According to Johnson, events like these auctions spend more than $18 billion in Arizona.
But even longer term, "They bring people in who buy houses, who buy a part-time house," she said. "Many people move their business here because they fall in love with the community and the destination."
That is exactly what happened with Gooding and Company.
"Ever since I was a kid I came to the Scottsdale auctions," David Gooding said.
So when he founded his own auction, "It was always a natural that we wanted to come here."
He said the Valley's reputation as a car buyer's paradise, is just good business.
"We have collectors that come from Europe, England and, of course, all over the United States to not only attend our auction but go to the other auctions and connect up with old friends."
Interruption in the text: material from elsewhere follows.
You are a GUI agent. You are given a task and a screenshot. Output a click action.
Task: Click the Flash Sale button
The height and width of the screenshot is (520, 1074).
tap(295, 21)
And despite the competition, he said each auction has its own specialty.
"We're always looking for the finest everything, the finest example that we can find," Gooding said.
At Gooding that means buyers can see themselves driving off in the headline Ferrari California Spider expected to fetch at least $5 million.
"Beautiful to look at," Gooding said. "They're incredible to drive and, to me, one of the most important elements is they sound fantastic."
But buyers may also see the treasure buried under layers of dust on a dust-covered Lancia.
"It is an unrestored, basically one-owner car, that has been locked away in a barn and it has got a wonderful story," Gooding explained. "So it is truly, I think, the finest Lancia that has come to market in a long time."
Or their jaw may drop at the beauty of a $2 million Duesenberg,
"Here is a 1930's American car that would do over 100 miles an hour," Gooding said. "It is beautiful, it is fast, it is big, it is powerful."
And part of a powerful draw that lets all of us win when the bidding starts, adding up to a bonus for all of us, according to Gooding.
"There is a lot of tax dollars raised and a lot of commerce that goes on," he said.
The $2.6 billion visitors pay in sales taxes every year adds up to more than $1,000 for each Arizona taxpayer.
The Gooding and Company Auctions runs through Saturday at Scottsdale Fashion Square.